The Battle for Wine and Love, by Alice Feiring

First, a caveat: I know the author. I’ve danced with her, and she is a lovely dancer. But I had no idea that she could write so well. I bought a copy of the book mostly to be supportive, thinking that I would probably not understand half of it since I know so little about wine. However, it’s a terrific read. Easy to follow. Plenty of stories to provide context for the names.

The backbone of the book is the author’s quest to find out why wines are all starting to taste the same, why it is becoming difficult to find the delicate, subtle wines that she loves. Feiring sets out to visit vineyards and interview winemakers and scientists and anyone else who can shed light on the problem. What she discovers is an array of artificial additives and mechanisms that winemakers have started to use in order to impose a uniform taste on their wine. The science is clearly presented as are her reasons for disagreeing with their use.

Many of the chapters deal with a particular kind of wine—Syrah, Champagne, etc.—and her efforts to track down the vineyards producing the most authentic wine in order to understand what makes it so good. She lets the winemakers who refuse to adulterate their wine make their own case and clarifies anything too esoteric, explaining concepts like terroir and biodynamics in ways even I can grasp. Best of all, Feiring tells not just about the wines themselves, but the stories behind the wines: the families, the vineyards, the importers, the festivals. There is wine gossip here, and plenty of vivid characters.

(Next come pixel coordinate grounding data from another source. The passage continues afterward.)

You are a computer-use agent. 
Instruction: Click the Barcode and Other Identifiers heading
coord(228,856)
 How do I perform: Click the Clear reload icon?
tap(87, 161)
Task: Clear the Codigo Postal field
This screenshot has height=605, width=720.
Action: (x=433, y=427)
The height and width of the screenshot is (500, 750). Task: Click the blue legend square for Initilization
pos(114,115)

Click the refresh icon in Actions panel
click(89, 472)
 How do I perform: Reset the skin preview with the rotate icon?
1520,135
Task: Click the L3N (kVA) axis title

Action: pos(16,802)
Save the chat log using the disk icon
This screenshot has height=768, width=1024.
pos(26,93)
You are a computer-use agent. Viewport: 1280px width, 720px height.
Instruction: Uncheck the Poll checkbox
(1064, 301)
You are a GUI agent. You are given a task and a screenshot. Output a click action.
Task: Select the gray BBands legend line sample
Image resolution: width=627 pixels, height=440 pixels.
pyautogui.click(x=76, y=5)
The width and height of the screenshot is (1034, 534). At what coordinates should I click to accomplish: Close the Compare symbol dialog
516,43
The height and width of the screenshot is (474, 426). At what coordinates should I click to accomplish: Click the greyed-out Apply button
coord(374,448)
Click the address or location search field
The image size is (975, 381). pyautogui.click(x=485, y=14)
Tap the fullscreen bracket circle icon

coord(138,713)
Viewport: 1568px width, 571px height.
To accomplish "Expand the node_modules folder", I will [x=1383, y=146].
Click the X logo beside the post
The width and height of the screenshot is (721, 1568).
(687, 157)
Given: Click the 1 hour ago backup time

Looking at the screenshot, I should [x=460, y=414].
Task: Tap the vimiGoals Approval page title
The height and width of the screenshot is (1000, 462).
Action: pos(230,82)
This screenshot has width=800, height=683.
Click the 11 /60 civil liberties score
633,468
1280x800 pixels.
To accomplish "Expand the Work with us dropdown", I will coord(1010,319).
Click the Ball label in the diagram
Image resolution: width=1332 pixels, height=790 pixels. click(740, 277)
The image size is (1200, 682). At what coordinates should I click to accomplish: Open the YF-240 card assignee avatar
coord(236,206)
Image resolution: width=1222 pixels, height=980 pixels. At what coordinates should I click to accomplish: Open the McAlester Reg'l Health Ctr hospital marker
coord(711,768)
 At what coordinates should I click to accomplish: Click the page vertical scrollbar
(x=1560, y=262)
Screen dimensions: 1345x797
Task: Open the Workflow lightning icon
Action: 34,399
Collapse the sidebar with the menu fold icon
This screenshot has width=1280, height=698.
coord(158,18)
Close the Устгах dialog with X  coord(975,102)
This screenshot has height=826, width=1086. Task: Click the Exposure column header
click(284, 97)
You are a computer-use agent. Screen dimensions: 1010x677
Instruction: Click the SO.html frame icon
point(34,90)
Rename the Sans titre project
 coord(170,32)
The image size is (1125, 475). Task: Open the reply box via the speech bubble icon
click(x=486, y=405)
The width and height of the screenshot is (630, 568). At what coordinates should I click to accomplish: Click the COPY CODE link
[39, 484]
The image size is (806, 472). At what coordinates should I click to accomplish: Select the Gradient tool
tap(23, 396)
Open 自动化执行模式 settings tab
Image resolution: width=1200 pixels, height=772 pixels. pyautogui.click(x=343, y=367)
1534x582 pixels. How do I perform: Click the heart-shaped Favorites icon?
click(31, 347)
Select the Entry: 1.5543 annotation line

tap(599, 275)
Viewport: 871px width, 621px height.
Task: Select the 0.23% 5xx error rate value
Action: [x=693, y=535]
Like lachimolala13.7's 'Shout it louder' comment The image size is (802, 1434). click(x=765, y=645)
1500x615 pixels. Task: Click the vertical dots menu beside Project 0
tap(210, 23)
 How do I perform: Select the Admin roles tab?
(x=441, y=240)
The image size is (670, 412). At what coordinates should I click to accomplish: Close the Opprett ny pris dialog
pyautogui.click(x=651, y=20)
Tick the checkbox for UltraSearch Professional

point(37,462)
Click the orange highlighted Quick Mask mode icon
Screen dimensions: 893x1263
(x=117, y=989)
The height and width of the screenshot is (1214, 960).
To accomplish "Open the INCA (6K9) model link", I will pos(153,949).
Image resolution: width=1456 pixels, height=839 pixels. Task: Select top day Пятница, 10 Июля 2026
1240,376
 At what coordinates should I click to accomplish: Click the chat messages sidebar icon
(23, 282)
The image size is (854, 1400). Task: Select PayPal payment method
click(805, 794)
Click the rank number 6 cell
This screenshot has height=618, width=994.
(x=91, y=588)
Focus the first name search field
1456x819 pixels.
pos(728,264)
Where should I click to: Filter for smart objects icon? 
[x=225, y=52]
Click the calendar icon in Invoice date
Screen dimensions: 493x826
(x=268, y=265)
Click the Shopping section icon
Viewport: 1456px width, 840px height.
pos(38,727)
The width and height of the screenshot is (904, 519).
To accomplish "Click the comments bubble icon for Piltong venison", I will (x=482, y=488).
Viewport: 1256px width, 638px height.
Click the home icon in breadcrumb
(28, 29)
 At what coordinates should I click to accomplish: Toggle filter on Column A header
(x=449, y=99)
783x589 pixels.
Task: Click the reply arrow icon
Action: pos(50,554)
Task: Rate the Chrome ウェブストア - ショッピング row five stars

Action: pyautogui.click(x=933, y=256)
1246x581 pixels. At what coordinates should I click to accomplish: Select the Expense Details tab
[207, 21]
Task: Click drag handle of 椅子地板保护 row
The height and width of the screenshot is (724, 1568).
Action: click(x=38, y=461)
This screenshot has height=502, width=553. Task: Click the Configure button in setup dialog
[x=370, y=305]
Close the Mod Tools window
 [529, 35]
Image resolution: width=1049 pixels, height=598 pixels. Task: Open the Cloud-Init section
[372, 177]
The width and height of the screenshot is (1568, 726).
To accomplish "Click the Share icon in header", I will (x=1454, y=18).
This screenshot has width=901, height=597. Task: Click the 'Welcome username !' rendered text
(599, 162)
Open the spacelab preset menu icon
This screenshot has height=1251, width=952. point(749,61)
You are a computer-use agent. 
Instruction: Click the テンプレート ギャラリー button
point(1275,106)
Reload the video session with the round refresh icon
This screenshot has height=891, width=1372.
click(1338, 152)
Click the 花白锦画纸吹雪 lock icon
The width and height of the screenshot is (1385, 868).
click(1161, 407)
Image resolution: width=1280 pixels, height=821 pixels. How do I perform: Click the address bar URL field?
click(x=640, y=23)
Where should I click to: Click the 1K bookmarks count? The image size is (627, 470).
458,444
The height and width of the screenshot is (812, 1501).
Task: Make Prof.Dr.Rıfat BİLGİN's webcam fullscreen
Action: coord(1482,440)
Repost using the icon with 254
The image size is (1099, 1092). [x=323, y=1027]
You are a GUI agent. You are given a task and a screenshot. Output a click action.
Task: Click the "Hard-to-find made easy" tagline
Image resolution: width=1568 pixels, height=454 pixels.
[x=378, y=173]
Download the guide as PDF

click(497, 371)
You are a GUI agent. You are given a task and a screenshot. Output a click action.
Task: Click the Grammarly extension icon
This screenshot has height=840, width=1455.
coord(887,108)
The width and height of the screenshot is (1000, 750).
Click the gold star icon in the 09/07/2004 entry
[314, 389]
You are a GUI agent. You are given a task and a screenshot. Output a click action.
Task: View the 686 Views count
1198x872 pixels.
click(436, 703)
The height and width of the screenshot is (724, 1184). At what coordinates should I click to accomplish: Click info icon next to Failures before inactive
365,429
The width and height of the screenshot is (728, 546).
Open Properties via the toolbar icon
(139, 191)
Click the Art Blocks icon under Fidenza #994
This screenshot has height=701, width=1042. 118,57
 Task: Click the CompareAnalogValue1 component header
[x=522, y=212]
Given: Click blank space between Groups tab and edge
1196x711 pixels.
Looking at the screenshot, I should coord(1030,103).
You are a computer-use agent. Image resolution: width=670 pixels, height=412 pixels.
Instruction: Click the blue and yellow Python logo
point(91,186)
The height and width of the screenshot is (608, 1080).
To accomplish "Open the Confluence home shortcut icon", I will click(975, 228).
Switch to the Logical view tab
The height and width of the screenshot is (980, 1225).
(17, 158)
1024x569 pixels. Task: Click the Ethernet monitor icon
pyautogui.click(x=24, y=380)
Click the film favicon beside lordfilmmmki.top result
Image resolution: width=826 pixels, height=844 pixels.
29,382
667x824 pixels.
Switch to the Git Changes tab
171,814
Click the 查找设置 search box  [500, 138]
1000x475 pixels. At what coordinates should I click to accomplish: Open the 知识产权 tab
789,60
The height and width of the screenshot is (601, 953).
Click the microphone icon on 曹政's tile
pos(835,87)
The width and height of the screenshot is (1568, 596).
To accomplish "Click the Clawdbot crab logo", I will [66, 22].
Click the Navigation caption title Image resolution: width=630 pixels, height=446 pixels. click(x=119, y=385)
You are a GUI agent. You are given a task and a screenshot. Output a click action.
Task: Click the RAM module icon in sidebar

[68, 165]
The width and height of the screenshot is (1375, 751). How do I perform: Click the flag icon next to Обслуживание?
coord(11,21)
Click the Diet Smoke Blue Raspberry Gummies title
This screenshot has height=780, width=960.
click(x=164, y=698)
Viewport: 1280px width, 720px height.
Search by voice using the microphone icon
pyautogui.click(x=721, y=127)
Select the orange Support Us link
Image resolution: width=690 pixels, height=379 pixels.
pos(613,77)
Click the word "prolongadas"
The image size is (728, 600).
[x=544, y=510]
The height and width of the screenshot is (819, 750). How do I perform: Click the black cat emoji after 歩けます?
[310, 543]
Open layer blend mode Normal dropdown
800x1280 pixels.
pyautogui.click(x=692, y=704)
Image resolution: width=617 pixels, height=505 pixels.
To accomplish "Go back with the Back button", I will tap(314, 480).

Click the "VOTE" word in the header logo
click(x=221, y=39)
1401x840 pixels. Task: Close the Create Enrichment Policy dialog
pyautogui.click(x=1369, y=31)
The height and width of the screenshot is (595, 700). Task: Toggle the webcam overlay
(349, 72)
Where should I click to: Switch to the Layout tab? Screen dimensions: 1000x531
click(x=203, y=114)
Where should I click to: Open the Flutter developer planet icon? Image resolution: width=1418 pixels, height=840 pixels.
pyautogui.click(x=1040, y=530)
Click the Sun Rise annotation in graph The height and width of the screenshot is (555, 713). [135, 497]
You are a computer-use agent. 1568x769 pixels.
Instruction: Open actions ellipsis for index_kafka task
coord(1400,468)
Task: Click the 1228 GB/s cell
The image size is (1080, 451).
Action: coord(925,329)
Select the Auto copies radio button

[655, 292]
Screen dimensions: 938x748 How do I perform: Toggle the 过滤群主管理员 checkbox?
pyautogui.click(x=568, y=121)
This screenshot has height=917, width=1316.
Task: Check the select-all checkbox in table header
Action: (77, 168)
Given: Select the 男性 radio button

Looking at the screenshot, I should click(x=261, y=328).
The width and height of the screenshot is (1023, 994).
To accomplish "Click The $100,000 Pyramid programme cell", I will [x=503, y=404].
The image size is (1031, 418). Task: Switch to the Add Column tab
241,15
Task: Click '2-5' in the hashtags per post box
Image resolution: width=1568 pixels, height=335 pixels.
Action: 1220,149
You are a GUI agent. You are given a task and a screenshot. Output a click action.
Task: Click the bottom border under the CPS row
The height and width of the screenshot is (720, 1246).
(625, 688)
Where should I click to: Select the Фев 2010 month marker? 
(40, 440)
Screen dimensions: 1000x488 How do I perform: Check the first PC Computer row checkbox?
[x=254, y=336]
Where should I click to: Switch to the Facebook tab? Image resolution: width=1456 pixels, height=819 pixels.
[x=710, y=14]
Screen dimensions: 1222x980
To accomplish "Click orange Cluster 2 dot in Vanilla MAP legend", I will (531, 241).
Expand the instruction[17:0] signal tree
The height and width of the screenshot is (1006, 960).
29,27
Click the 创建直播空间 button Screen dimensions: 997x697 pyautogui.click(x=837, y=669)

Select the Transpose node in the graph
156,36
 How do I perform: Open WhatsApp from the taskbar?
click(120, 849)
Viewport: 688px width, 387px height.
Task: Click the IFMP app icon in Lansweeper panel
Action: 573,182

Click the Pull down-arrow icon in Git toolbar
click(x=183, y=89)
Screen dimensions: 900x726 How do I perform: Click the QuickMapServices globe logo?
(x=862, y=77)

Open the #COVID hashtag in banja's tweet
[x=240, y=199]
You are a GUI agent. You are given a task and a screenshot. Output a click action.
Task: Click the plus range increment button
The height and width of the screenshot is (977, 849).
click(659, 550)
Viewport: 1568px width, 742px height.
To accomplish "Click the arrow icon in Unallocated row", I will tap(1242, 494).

I wasn’t sure about the love part. Too many people seem to think that women should only be allowed to write love stories. My feeling is that the author knows about wine; let her write about wine. However, she kept the love part to a minimum, often couched in humor, and integrated it amazingly well with the rest of the story.

The real joy of the book for me lies in the vivid descriptions: of the wine, yes, but even more so of the vineyards in winter, the texture of the soil; of the winemakers, skills handed down within families; of their gatherings in interviews, at tastings, and over long, drawn-out meals full of laughter. Feiring makes me want to drink more wine—better wine—and to search out some of the wines she praises. This is a book that will appeal to wine connoisseurs as well as to novices like myself.